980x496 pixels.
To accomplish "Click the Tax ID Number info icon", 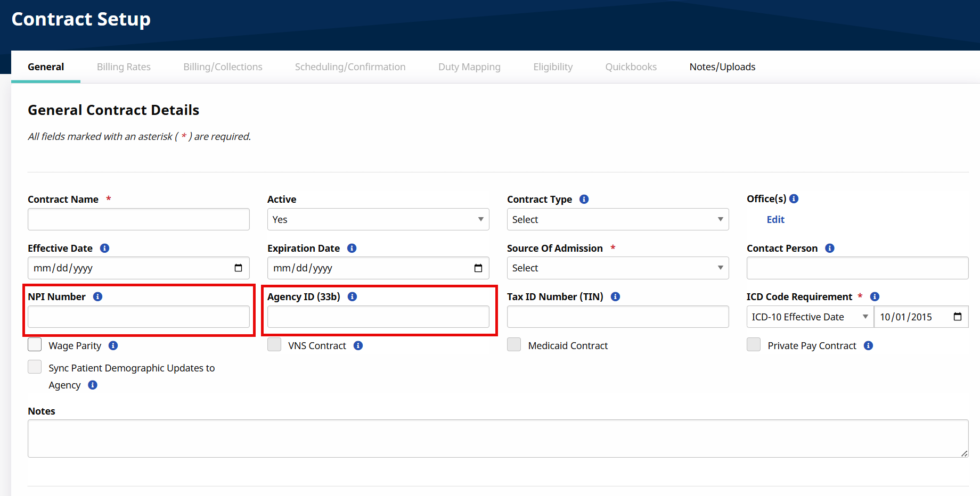I will click(x=615, y=296).
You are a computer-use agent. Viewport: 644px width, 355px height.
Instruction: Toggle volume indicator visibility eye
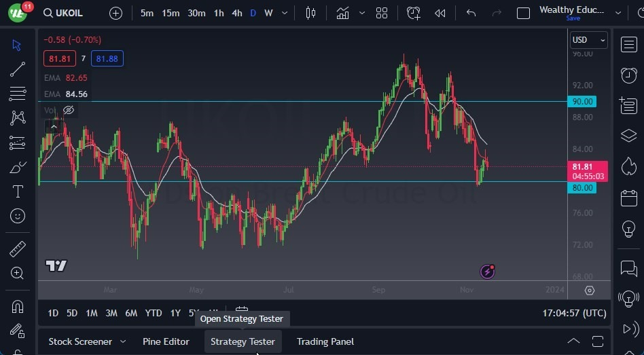coord(69,110)
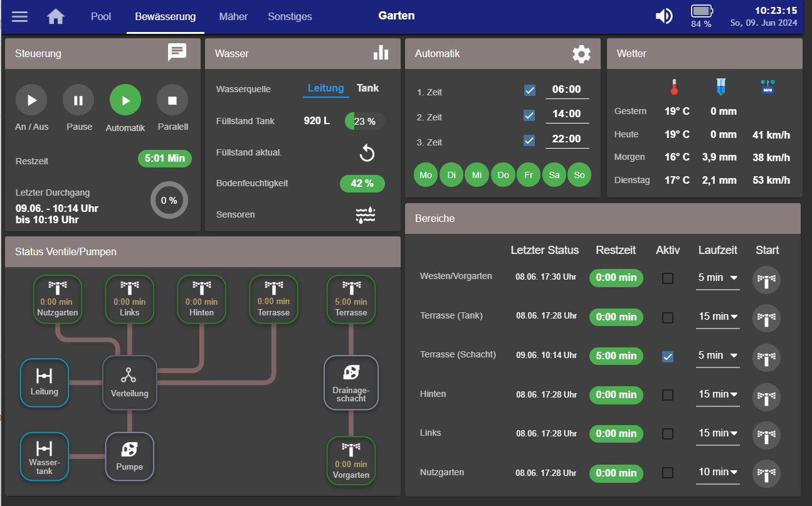Image resolution: width=812 pixels, height=506 pixels.
Task: Switch to the Pool tab
Action: (101, 17)
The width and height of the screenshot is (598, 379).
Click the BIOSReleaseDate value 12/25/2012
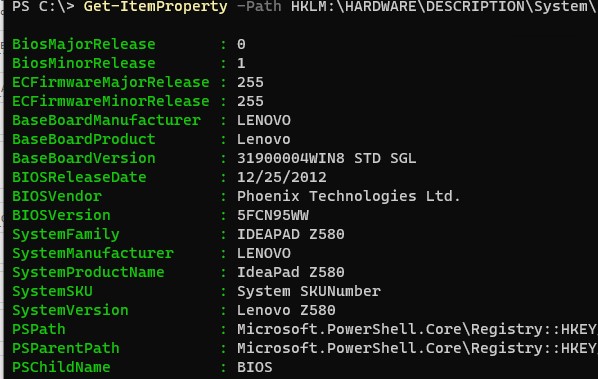click(281, 177)
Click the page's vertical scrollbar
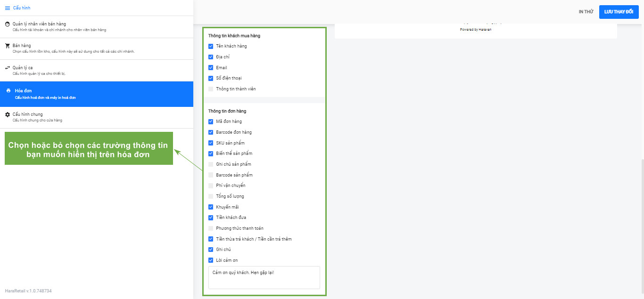The height and width of the screenshot is (299, 644). [642, 226]
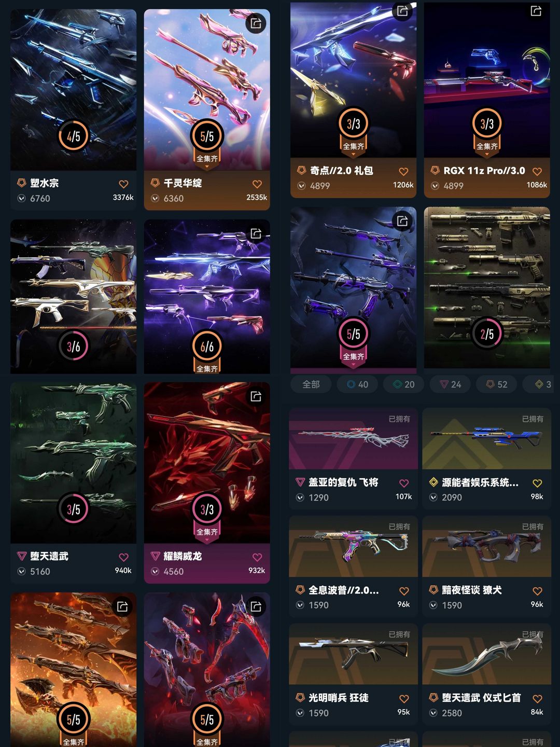
Task: Select the 全部 filter tab
Action: pyautogui.click(x=311, y=384)
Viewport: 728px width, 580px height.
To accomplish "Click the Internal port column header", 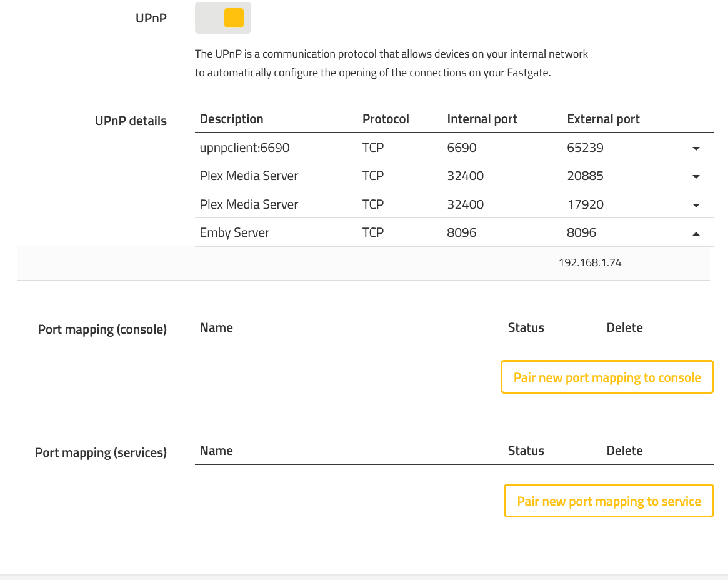I will pyautogui.click(x=482, y=119).
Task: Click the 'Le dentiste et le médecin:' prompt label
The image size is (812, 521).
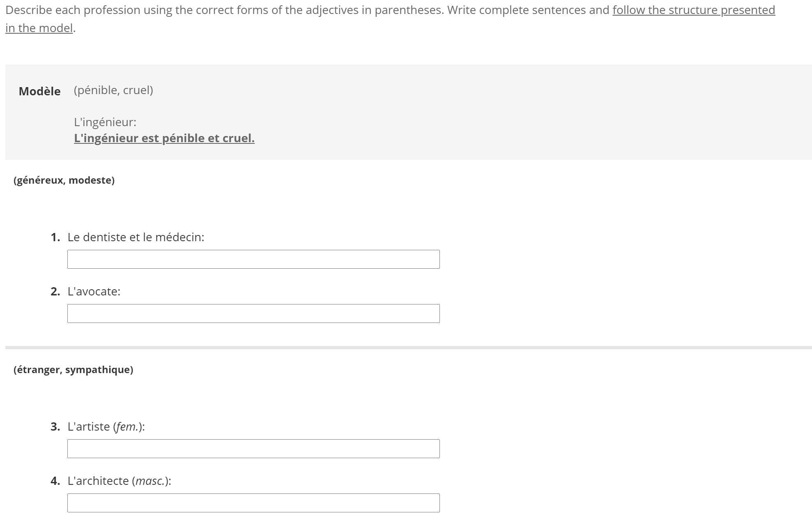Action: 136,237
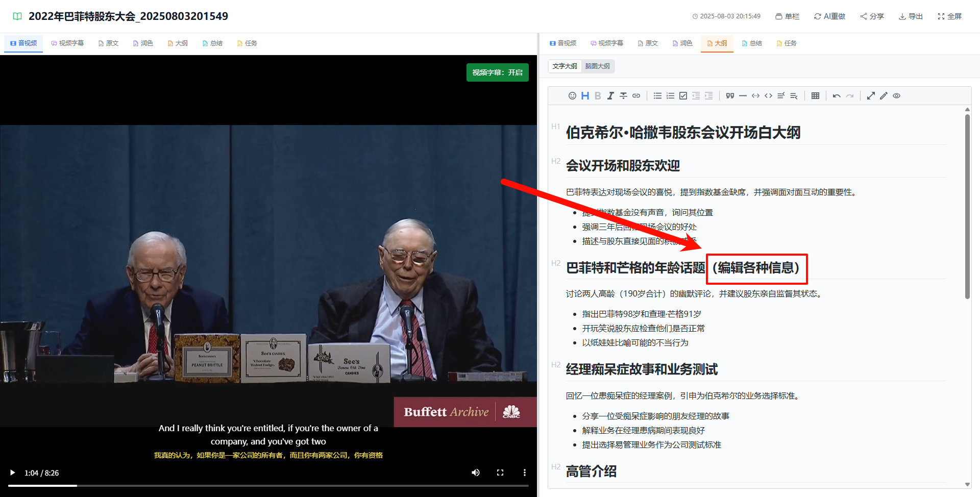Apply italic formatting in the editor
Image resolution: width=980 pixels, height=497 pixels.
pos(610,96)
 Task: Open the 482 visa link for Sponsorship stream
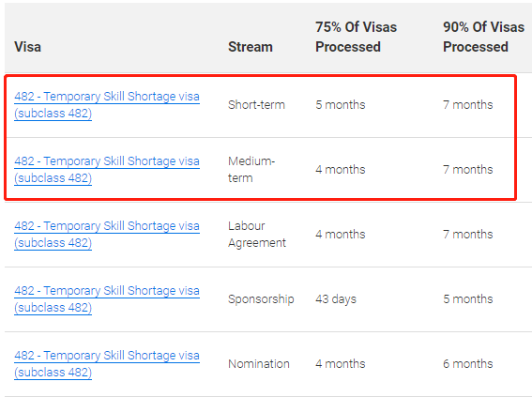coord(107,299)
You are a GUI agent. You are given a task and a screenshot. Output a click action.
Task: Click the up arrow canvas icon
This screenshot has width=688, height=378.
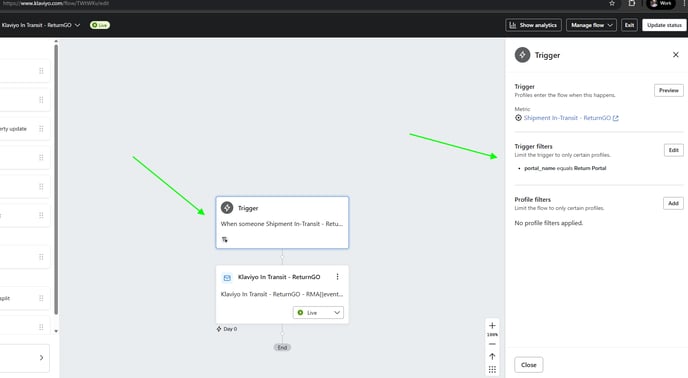(x=492, y=356)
★ ★ ★ ★ ★ ★ ★
> **Task to complete**
Copy nothing but the lines above from the one with "Task: Click the up arrow canvas icon" through the end of the material, word for word, and drop the pictures.

> **Completed task**
Task: Click the up arrow canvas icon
This screenshot has width=688, height=378.
(x=492, y=356)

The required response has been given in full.